* [Material for this task]:
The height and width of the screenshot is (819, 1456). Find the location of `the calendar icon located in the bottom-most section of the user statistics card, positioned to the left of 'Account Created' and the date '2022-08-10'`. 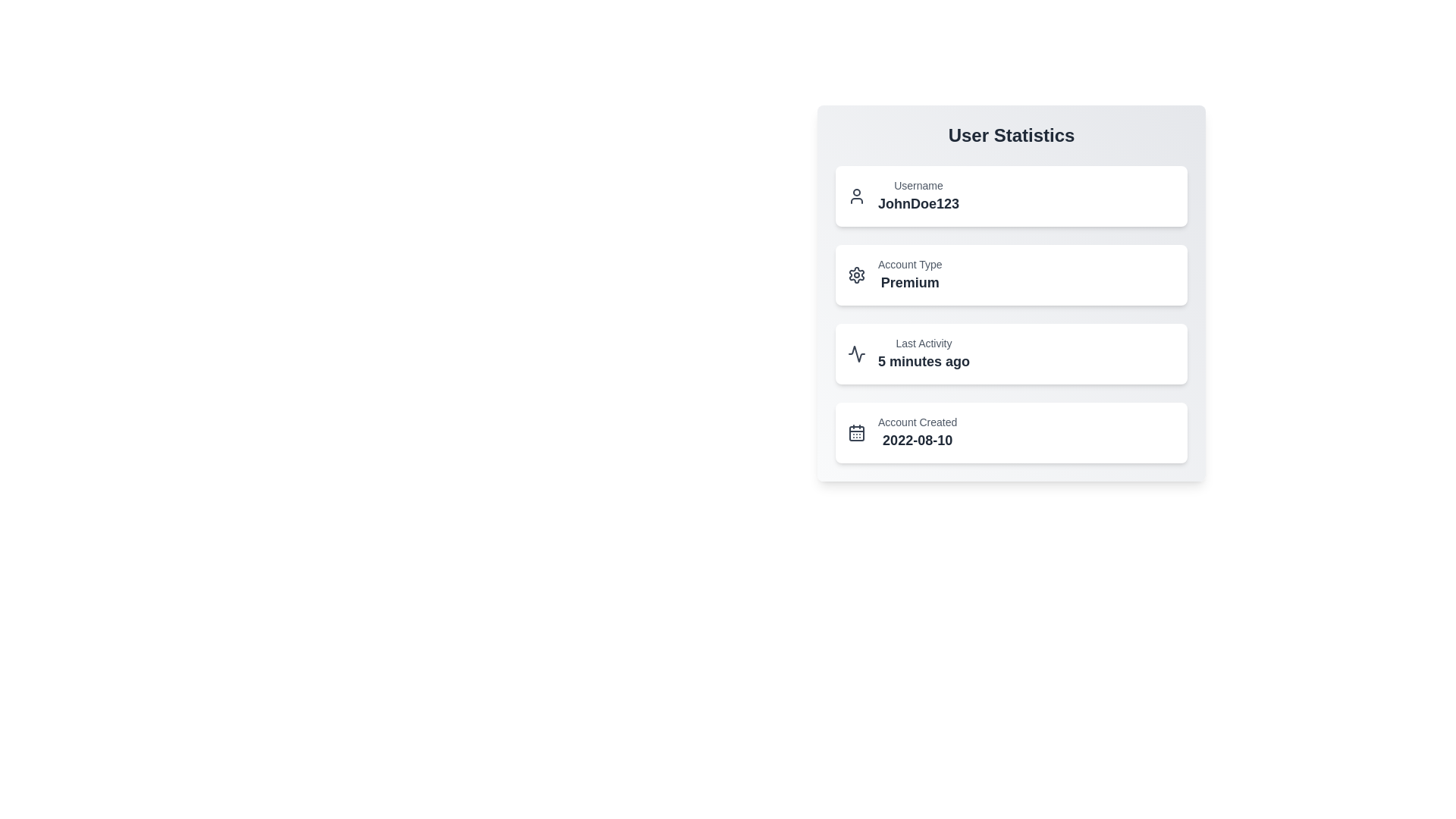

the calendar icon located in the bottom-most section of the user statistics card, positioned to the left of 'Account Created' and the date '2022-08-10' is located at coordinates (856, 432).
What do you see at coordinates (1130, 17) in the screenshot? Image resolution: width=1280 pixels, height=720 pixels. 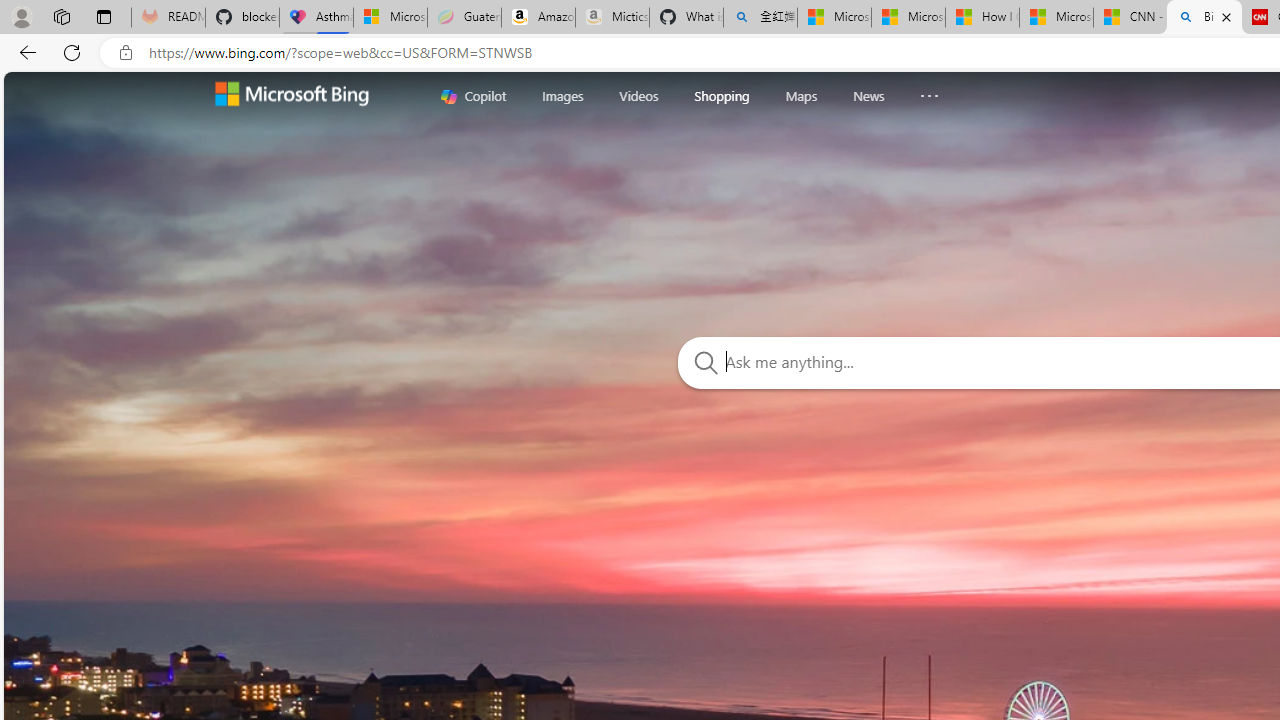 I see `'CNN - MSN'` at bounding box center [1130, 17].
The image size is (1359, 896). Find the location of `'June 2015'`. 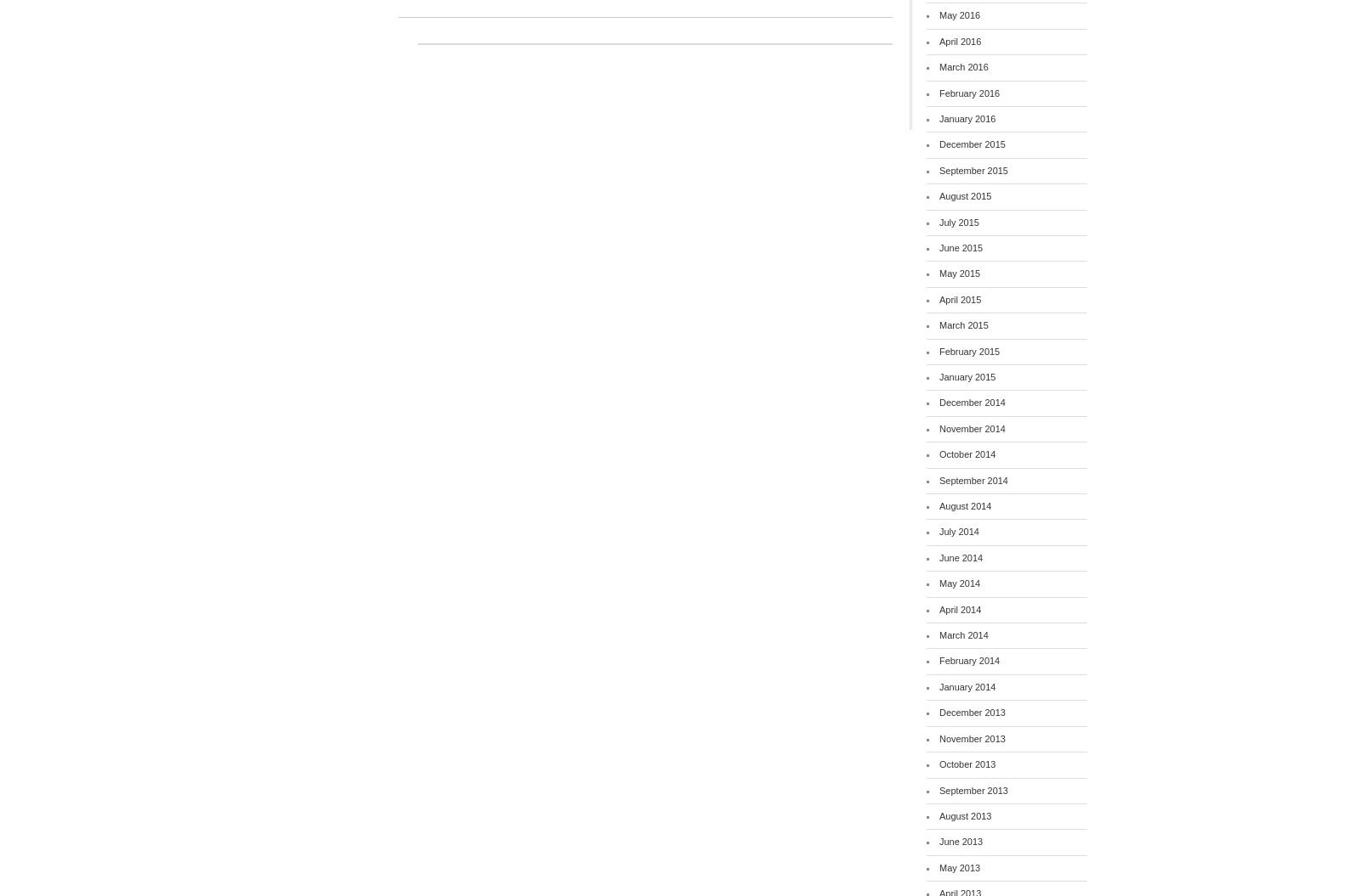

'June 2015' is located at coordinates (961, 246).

...

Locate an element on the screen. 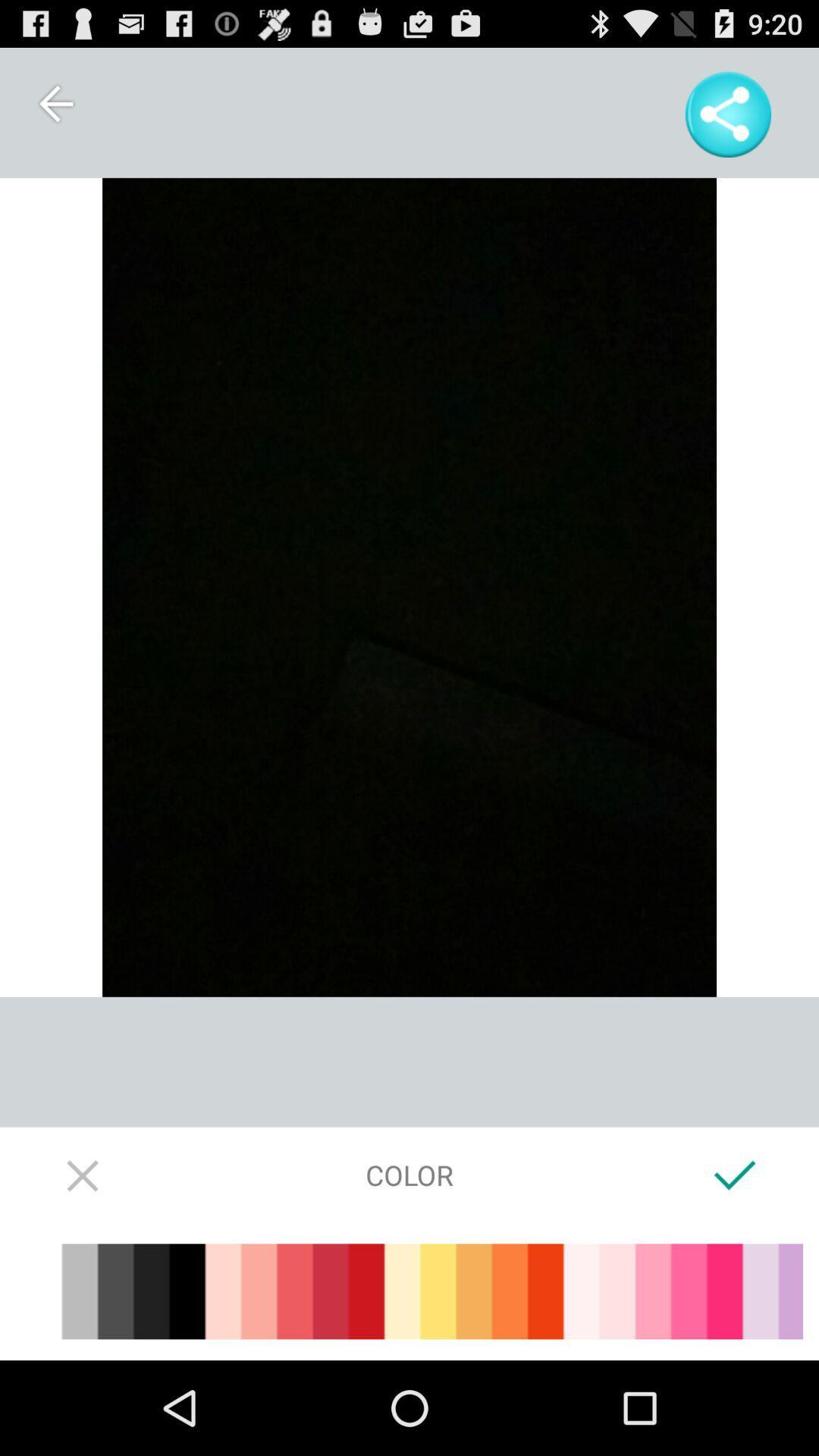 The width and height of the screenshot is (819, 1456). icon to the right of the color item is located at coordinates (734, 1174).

* [Goal of the exercise]:
Copy word for word the stretch of the data from the line containing "The image size" through the line containing "coordinates (961, 246).", leaving out the pictures.

* [Output]:
The image size is (1359, 896). Find the location of `'June 2015'`. 

'June 2015' is located at coordinates (961, 246).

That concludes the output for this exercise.